Supplied passage section start

Antioxidants and Age-Related Macular Degeneration
It is estimated that 150,000 Americans are legally blind from AMD, with 20,000 new cases occurring per year. In addition to the effects of ultra-violet light, other risk factors for Age-Related Macular Degeneration (AMD) include aging, atherosclerosis, high blood pressure and smoking. (1) Although all the underlying causes of AMD are not fully understood, it has been shown that free radical damage from singlet oxygen caused by ultraviolet light reaching the macula is a significant contributing factor. Added to this are the free radicals generated by the mitochondria, the energy-producing organelles found in large quantities in all the cells of the eye. The eye, like the brain has a high metabolic rate and high bioelectric activity with relatively low antioxidant capacity to deal with reactive oxygen and nitrogen species. The eye is also under carbonyl stress caused by protein oxidation.
Early AMD is characterized clinically by yellow deposits known as drusen and changes in pigmentation of the retina. Late AMD develops when there is an in-growth of new blood vessels that bleed into the subretinal space (exudative or “wet” type) or when the macula atrophies (geographic atrophy or “dry” type). Both these conditions usually lead to severe loss of central vision.
This entire scenario creates a condition of oxidative stress, defined by Helmut Seis in 1986 as an imbalance between excess free radical generation overwhelming the body’s antioxidant ability to quench free radicals. (2)
The debate about the ability of antioxidants to forestall or prevent the progression of cataracts and AMD has been largely resolved by the AREDS 1 and AREDS 2 studies sponsored by the N.I.H. (3, 4) However, scientific studies published before, between and after these studies demonstrates a wide variety of antioxidants and herbal extracts containing a broad mixture of plant-derived antioxidants indeed does prevent or delay the progression of these eye diseases.
Antioxidants are thought to prevent AMD by reducing the photo-oxidative damage from blue light in the oxygen filled environment of the retina, which is rich in polyunsaturated fatty acids that are highly susceptible to oxidation. (5)
Carotenoids have been shown to be good filters of harmful blue light, and their antioxidative properties have been demonstrated in vitro. (5, 6) Two of these carotenoids, lutein and zeaxanthin, are found in the macula in concentrations higher than in other parts of the body.

Supplied passage section end
Record set section start

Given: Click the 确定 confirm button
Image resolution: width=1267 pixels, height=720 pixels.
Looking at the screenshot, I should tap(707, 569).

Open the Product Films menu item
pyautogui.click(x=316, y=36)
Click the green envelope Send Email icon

Record set section end
Record set section start

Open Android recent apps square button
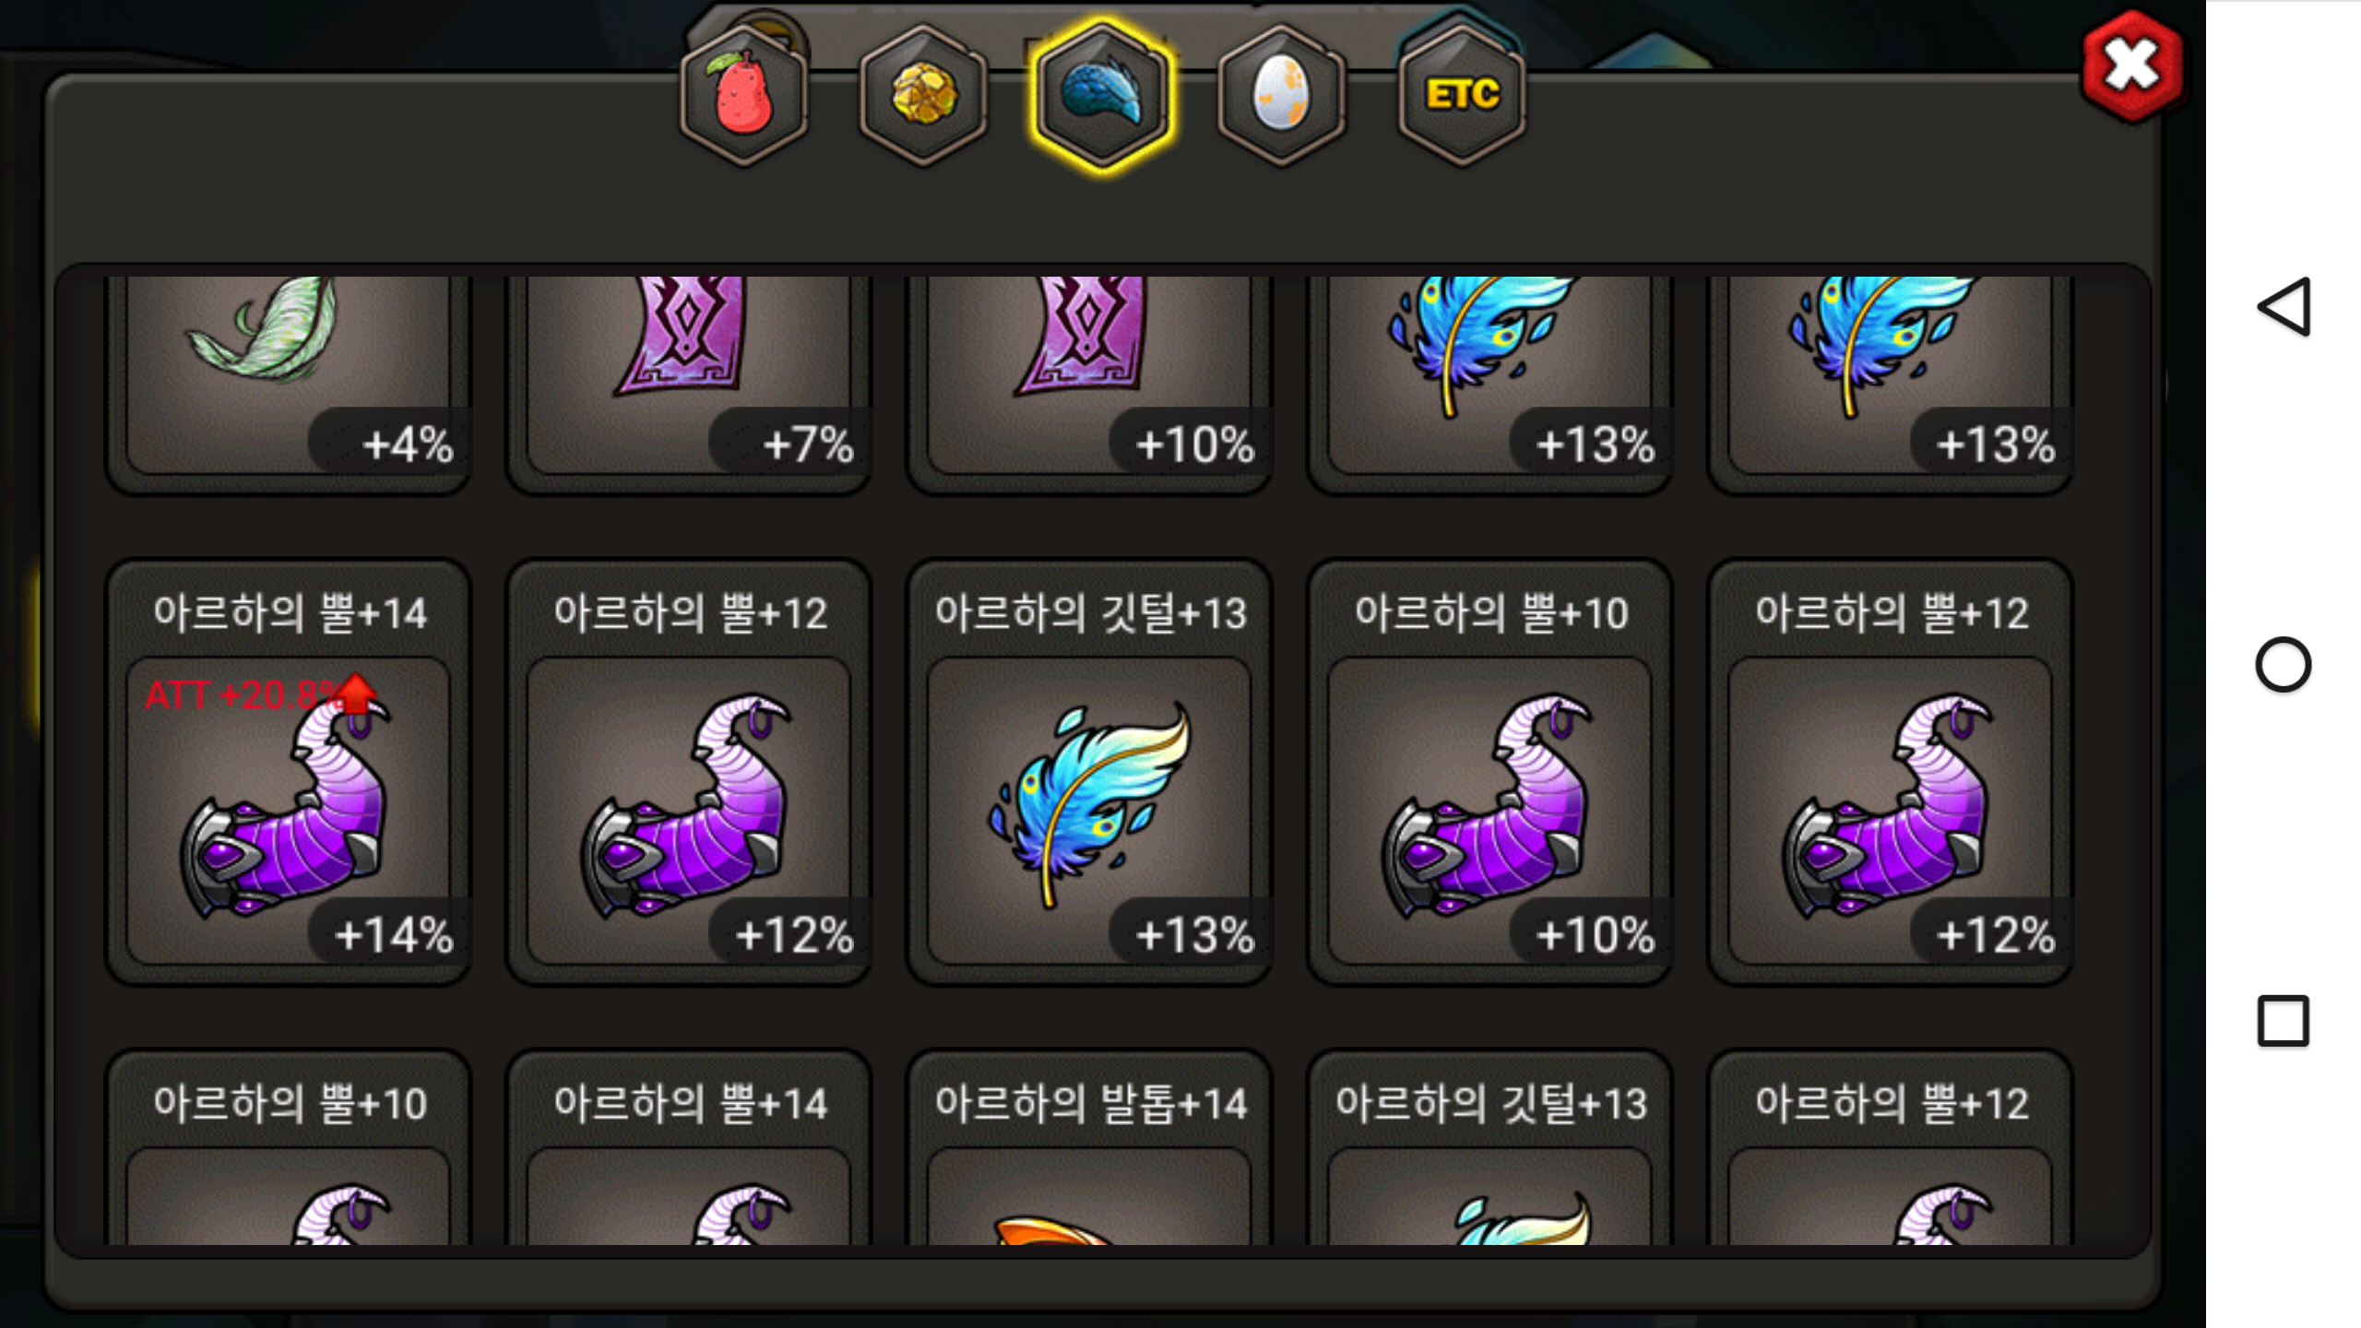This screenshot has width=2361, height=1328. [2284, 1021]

Record set section end

__What the task requires__
Please name the two carotenoids that the macular degeneration text says occur in the macula at higher concentrations than in other parts of the body.

__Completed exercise__
Lutein and zeaxanthin.